During World War Two, Finland was an Axis power. They fought alongside the Nazis only because they hated the Soviets more. The strangest part of this lethal partnership was that Finland’s Jewish soldiers also fought and died in combat on the same side as the Germans.
Finland, however, referred to its soldiers as co-belligerents as opposed to allies of the Nazis. Above all, despite their strong military relationship with Hitler’s Germany, the Finnish government refused to deport, persecute, or discriminate against its Jewish population.
In 1938, Finland’s Jewish population numbered only 2,000. After the Nazis entered Austria, Finland admitted 300 Jewish refugees at the request of members of their Jewish population.
The Winter War
In 1939, the Soviet Union invaded Finland, marking the beginning of the Winter War.
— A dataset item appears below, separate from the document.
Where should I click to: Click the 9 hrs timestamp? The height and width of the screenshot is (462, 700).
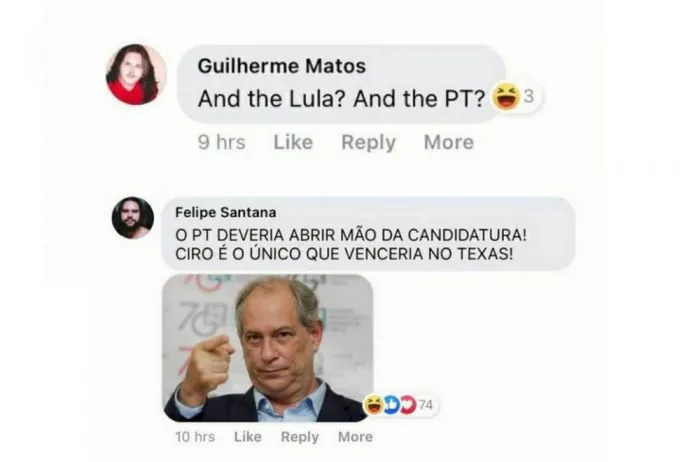[221, 142]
Despite much smaller numbers, the Finns drove back the powerful Red Army.
In 1940, the Russians attacked again, this time grabbing Finnish territory that included southern Karelia. This was the same year that the Nazis invaded and occupied Denmark and Norway.
The Continuation War
In 1941, Finland joined forces with Germany to battle the Soviets, regaining the territories lost in The Winter War. Finns called this renewal of armed combat The Continuation War.
Finland’s Jewish soldiers were encamped near SS-Waffen units, but didn’t fight alongside them. Jewish soldiers even had their own field synagogue, the only operating synagogue behind German lines.
Ironically, three of Finland’s Jewish soldiers were awarded Iron Crosses, the highest Nazi command citations for bravery in combat. One Jewish soldier saved an entire SS battalion under attack by Soviet troops. All three Iron Cross honorees refused the awards because they were Jewish. Their refusals were backed by the Finnish government.
Nazi leader Heinrich Himmler asked Finnish military leader General Carl Gustav Mannerheim to impose the Nazi anti-Jewish laws similar to those enforced in Nazi occupied countries. Mannerheim told Himmler, “While Jews serve in my army; I will not allow their deportation.”
Finland’s Non-Citizen Jewish Refugees
There were notable exceptions to Finland’s righteous protection of the Jews in their territory. In 1942, the Finnish head of police handed over eight non-citizen Jews upon request by the German command. Seven were murdered immediately by the Nazis. This created uproar in the Finnish press and resulted in government ministers resigning.
The Finnish government also handed over Soviet prisoners of war to the Germans, among them hundreds of Jews.
However, in 1944, General Mannerheim helped transport 160 non-citizen Jews to neutral Sweden, saving their lives. Mannerheim became President of Finland and broke off his country’s alliance with Nazi Germany.
Finland’s Jews today
In 2000, Prime Minister Paavo Lipponen officially apologized to Finland’s Jewish community for the 1942 incident where eight non-citizen Jews were turned over to the Nazis. Today, there are only about 1500 Jews left in Finland.